Texte fourni:
++++

Intervention de Renaud Donnedieu de Vabres

Réunion du 9 mai 2006 à 21h30
Droit d'auteur et droits voisins dans la société de l'information — Article 7, amendement 17

Renaud Donnedieu de Vabres, ministre :

Tout d'abord, s'agissant du concept d'interopérabilité, je souligne, monsieur Retailleau, que ce qui importe, c'est de définir non pas un mécanisme optionnel mais une garantie. Le rapporteur l'a tout à l'heure parfaitement exprimé.

De la même manière, en définissant, en précurseurs, ce nouveau concept, nous formulons, sans arrogance aucune vis-à-vis de quiconque, un principe qui sera repris par l'ensemble des autres pays. Il ne s'agit pas de régler des comptes, il s'agit de définir une valeur opérationnelle à l'ère du numérique.

En ce qui concerne l'amendement n° 17 rectifié, j'émets un avis favorable. En effet, la rédaction proposée par la commission contribue à la clarification du texte en consacrant un certain nombre de dispositifs relatifs à l'interopérabilité.

En ce qui concerne les sous-amendements identiques n° 52 rectifié et 188 rectifié ter, j'émets un avis favorable puisque leurs auteurs ont opéré la substitution entre algorithme et méthode.

Sur le sous-amendement n° 115 rectifié, j'émets un avis défavorable.

++++

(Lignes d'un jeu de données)
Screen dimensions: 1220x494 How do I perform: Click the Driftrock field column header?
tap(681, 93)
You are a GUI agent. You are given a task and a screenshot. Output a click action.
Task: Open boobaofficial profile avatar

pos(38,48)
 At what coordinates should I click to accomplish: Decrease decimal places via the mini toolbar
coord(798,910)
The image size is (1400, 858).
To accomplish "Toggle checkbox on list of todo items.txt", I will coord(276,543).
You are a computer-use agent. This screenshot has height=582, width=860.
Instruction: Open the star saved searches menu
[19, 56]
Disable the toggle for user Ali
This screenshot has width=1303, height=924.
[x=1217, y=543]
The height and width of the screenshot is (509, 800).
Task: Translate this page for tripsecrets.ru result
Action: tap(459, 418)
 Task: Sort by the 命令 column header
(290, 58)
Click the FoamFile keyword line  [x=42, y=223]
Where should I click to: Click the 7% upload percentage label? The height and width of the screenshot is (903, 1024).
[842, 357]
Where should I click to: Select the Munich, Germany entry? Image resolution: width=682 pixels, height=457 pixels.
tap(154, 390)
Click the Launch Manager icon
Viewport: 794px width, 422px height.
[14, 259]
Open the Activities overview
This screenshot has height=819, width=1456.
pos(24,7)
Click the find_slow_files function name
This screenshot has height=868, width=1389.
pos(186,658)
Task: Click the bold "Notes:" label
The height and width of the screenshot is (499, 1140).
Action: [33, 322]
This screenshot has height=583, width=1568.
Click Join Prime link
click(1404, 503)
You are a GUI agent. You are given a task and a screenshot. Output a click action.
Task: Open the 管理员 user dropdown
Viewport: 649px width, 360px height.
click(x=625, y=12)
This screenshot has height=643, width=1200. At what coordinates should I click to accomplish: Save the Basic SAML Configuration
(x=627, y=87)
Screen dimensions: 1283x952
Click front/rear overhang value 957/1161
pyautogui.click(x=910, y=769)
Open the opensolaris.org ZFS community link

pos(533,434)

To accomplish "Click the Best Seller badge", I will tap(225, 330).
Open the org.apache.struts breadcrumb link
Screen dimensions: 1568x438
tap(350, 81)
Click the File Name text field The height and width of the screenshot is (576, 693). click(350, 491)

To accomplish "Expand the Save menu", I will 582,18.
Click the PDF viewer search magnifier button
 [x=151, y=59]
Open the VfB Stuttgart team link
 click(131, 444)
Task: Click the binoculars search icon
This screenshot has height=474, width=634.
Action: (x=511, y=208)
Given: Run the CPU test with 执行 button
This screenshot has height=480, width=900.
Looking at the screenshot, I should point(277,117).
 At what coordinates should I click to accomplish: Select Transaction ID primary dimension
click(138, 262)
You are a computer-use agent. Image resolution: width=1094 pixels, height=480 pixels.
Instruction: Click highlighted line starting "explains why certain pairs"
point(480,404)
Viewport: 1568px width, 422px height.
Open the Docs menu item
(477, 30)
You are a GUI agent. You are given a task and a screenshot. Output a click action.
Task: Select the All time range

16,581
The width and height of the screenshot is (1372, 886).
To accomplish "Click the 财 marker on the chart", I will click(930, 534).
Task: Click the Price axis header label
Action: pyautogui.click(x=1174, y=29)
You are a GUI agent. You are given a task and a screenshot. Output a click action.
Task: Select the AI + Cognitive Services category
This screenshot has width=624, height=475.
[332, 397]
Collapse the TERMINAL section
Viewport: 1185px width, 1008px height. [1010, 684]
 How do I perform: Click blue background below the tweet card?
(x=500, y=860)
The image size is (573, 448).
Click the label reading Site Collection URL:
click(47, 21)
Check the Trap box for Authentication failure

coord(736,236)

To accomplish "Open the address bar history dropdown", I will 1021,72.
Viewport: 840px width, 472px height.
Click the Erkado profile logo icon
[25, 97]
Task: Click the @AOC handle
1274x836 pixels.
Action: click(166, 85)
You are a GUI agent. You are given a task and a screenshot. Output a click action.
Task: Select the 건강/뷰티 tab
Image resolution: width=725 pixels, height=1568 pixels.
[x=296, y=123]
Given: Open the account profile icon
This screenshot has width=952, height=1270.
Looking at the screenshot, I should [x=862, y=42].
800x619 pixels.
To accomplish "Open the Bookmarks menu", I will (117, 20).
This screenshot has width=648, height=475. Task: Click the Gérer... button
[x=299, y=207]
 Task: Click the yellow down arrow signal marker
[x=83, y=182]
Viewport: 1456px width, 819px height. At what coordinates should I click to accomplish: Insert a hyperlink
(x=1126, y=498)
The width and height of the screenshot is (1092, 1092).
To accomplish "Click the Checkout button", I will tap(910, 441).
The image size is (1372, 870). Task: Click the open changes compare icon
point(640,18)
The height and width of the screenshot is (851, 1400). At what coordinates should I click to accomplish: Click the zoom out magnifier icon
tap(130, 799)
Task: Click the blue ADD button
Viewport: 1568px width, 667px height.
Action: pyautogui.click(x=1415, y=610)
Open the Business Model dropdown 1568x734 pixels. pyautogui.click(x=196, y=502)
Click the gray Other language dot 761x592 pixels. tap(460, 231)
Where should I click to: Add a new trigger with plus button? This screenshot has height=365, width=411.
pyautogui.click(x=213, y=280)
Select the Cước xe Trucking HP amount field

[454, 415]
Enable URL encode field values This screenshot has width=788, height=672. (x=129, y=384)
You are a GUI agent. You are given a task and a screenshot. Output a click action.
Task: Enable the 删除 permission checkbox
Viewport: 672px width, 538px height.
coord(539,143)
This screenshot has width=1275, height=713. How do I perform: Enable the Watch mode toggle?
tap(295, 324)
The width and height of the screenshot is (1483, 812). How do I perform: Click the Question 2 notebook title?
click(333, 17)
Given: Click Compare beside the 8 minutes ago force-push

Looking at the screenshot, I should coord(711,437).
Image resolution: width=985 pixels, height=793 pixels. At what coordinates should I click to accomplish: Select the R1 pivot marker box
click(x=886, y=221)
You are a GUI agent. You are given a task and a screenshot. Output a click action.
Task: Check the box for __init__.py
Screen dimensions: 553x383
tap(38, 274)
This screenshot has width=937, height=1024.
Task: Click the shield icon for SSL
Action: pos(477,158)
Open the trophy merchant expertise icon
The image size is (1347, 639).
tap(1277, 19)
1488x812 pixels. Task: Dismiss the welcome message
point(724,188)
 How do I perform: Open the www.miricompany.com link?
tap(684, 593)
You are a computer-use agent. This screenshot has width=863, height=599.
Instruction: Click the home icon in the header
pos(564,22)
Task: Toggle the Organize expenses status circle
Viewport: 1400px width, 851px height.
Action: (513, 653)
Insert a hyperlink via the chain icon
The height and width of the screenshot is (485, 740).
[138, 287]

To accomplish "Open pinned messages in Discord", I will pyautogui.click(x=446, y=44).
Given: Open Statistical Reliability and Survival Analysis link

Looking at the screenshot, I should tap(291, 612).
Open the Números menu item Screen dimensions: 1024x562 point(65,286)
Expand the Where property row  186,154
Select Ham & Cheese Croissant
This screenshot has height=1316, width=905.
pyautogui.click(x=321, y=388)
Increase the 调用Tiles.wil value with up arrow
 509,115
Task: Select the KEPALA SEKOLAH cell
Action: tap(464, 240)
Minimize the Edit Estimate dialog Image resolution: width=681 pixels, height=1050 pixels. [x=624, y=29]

++++

Tâches à réaliser:
1. Selon l'intervention du ministre, quel avis est émis sur le sous-amendement n° 115 rectifié ?
2. Poursuivez l'intervention du ministre sur le droit d'auteur à la suite de sa dernière phrase.
Les entrées n'interviennent en rien dans ce travail.

Réponses par tâche:
1. Un avis défavorable.

2.
Le sous-amendement n° 189 rectifié bis est satisfait par l'amendement n° 18 de la commission, qui prévoit que l'autorité de régulation pourra ordonner la délivrance des informations nécessaires à l'interopérabilité, complété par le sous-amendement n° 113 de M. Dufaut, auquel le Gouvernement est d'ores et déjà favorable. J'émets donc un avis défavorable sur le sous-amendement n° 189 rectifié bis.

Je suis également défavorable au sous-amendement n° 190 rectifié bis.

Sur les sous-amendements identiques nos°191 rectifié bis et 271, j'émets un avis défavorable. C'est en effet le mécanisme de la décompilation qui permet d'offrir une voie à la gratuité. L'accès aux informations essentielles qui font l'objet d'investissements doit répondre à des conditions équilibrées et non discriminatoires.

Le sous-amendement n° 277 rectifié bis est très important, car il permet de rappeler que ce projet de loi n'a pas pour objet de revenir sur le droit existant en matière de logiciels. L'exception de décompilation est le mode actuellement privilégié pour permettre aux auteurs de logiciels, en particulier de logiciels libres, d'accéder aux informations essentielles à l'interopérabilité. Elle présente, en effet, de nombreux avantages puisqu'elle ne nécessite ni autorisation, ni procédure de nature juridictionnelle, ni rémunération de l'auteur - ou compensation pour celui-ci - du logiciel ainsi décompilé.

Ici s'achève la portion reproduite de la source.